Arg of Karim Khan 2017-03-08
Arg of Karim Khan, the citadel built by the Zand ruler Karīm Khan at his capital Shiraz, lay to the northwest of the old town, not far from the Bāḡ-e Šāh gate and at the intersection of the Darb-e Šāhzāda and Maydān-e Šāh quarters. Today it is bounded by Nāṣer-e Ḵosrow Avenue (north), Šāhpūr Avenue (east), Karīm Ḵān-e Zand Avenue (south), and Šahrdārī Avenue (west). (See Plate VII).
Architecturally the Arg is a large and lofty, rectangular building, originally surrounded by a moat said to be as broad and deep as the moat on the edge of the city. At each of the four corners are round towers in the form of truncated cones; these are 15 m high. The building measures 124.8 m (120 gaz) from east to west and 93.6m (90 gaz) from north to south (1 gaz of Shiraz = 104 centimeters).

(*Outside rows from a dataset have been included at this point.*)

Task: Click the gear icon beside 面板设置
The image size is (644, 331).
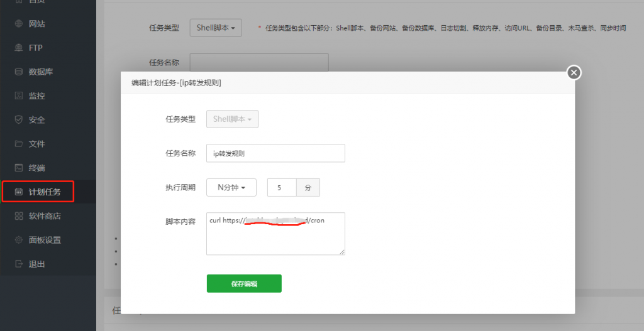Action: [x=19, y=240]
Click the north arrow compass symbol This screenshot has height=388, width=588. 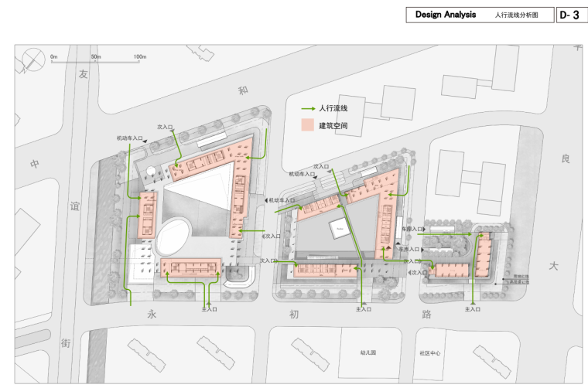pos(33,60)

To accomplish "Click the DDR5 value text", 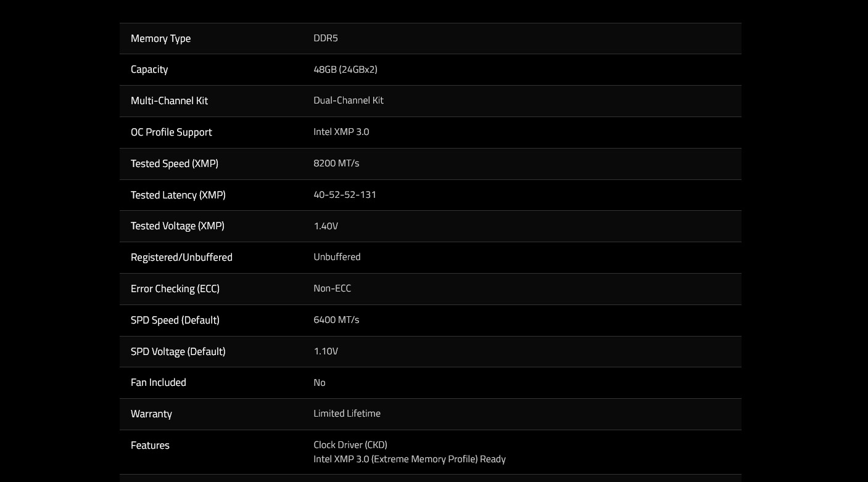I will 326,38.
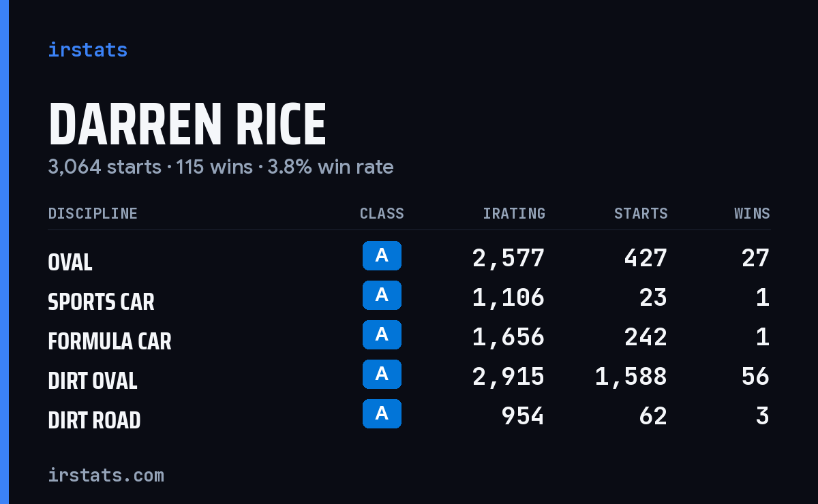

The outer walls are 12 m high, and the only entrance is in the middle of the east wall, behind which are corridors, guardrooms, and the ḥammām (bath). The rectangular courtyard inside measures 93.6 m by 72.8 m (90 x 70 gaz); it contains two pools and a garden. In the middle of the north, west, and south sides of the courtyard are three big ayvāns, each fronted by two tall stone pillars. Flanking each ayvān are halls, large three-doored rooms, and stairways leading to small rooms and ayvāns on the floor above. At each of the four corners of the citadel there is a small private yard giving access to the adjacent fortifications and rooms.